◆ TEXT PASSAGE ◆
Stakeholder perspectives on a risk-benefit framework for genetic testing.

Publication Type:

Journal Article

Source:

Public health genomics, Volume 14, Issue 2, p.59-67 (2011)

Keywords:

2011, Center-Authored Paper, Genetic Testing, GENOMICS, Genotype, Humans, Pharmacogenetics, Public Health Sciences Division, Quality-Adjusted Life Years, Risk Assessment, September 2011, Technology, Pharmaceutical, Uncertainty, Warfarin

Abstract:

A key to accelerating the appropriate integration of genomic applications into healthcare in the coming decades will be the ability to assess the tradeoffs between clinical benefits and clinical risks of genetic tests in a timely manner. Several factors limit the ability of stakeholders to achieve this objective, including the lack of direct evidence, the lack of a framework to quantitatively assess risk and benefit, and the lack of a formal analytic approach to assess uncertainty. We propose that a formal, quantitative risk-benefit framework may be particularly useful for assessing genetic tests intended to influence health outcomes, and communicating the potential clinical benefits, harms, and uncertainty to stakeholders. As part of the development process for such a framework, a stakeholder meeting was held in Seattle (Wash., USA) in December of 2008, with the objective of discussing a risk-benefit framework, using warfarin pharmacogenomics as a case study. Participants engaged in focused discussion to elucidate the potential role of genetic test risk-benefit analysis in informing decision-making, categorizing genetic tests and directing research prioritization. This research investigation focuses on qualitative analysis of responses elicited from workshop participants during the proceedings of the workshop session. The major findings of the workshop were: (1) stakeholder support for risk-benefit modeling as a tool to structure discussion of the clinical utility of genetic tests; (2) desire for the modeling process to be iterative, transparent, and parsimonious in its presentation to stakeholders, and (3) some concern with the use of quality-adjusted life-years in the evaluation process. The meeting's findings emphasize the potential utility of risk-benefit analysis in genetic test evaluation, and highlight key areas for future research and stakeholder consensus-building.

◆ DIRECTIONS ◆
In the genetic testing abstract above, what was used as the case study at the stakeholder meeting?

◆ EXTRACTED INFORMATION ◆
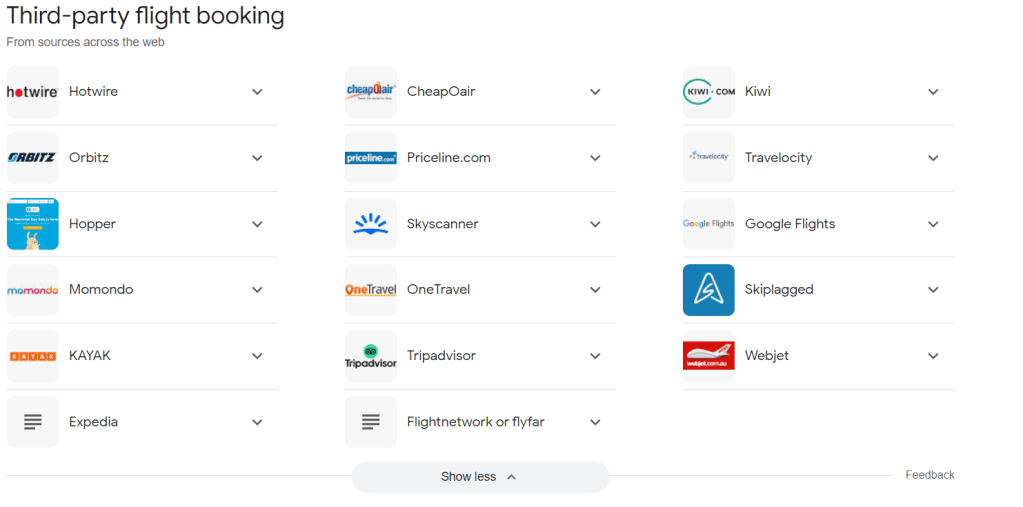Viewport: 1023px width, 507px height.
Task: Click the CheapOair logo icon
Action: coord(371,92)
==
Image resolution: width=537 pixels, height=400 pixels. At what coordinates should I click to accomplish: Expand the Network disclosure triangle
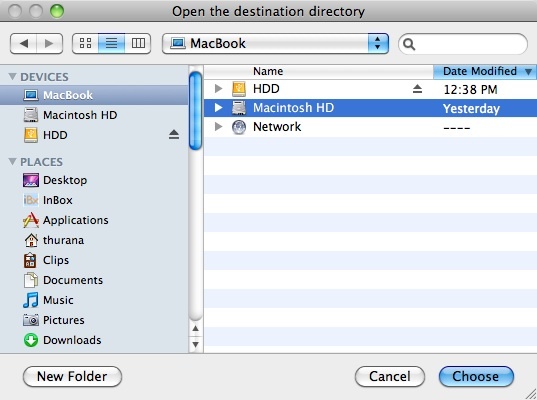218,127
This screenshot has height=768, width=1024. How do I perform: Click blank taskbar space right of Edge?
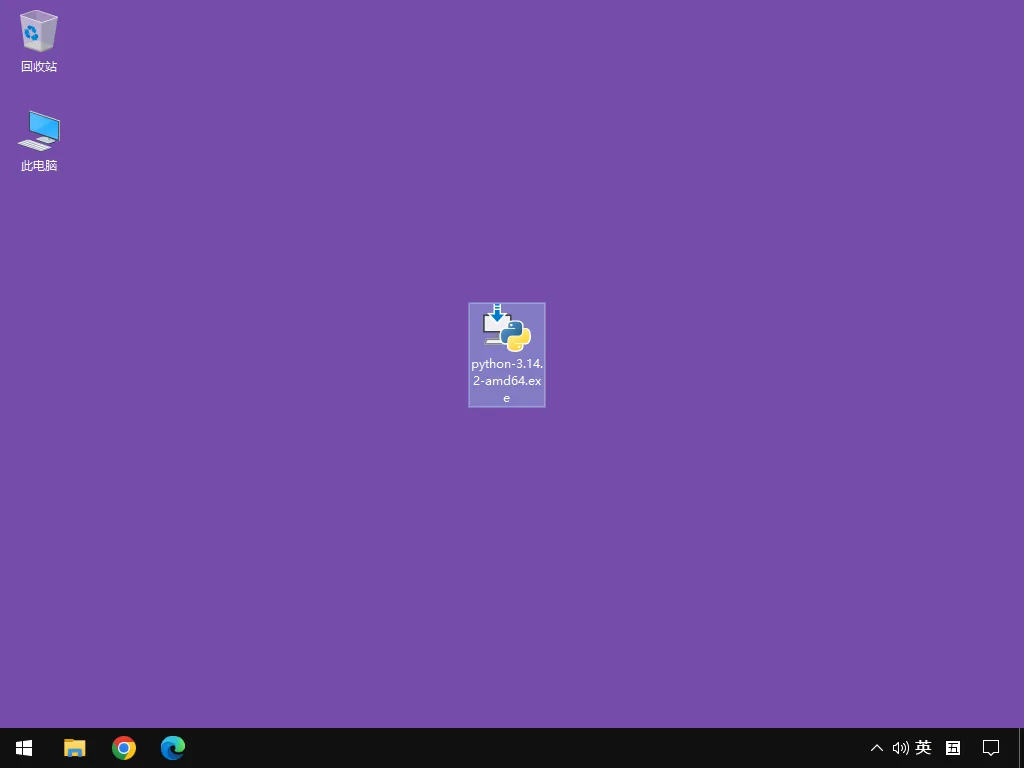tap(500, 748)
* * *
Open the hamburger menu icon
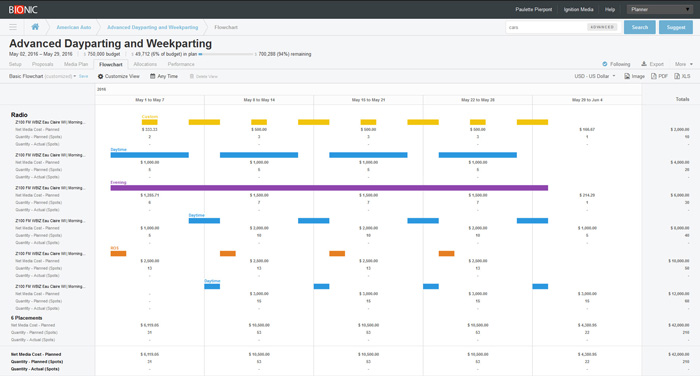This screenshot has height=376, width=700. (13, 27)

◆ ANSWER TO THIS TASK ◆
Warfarin pharmacogenomics.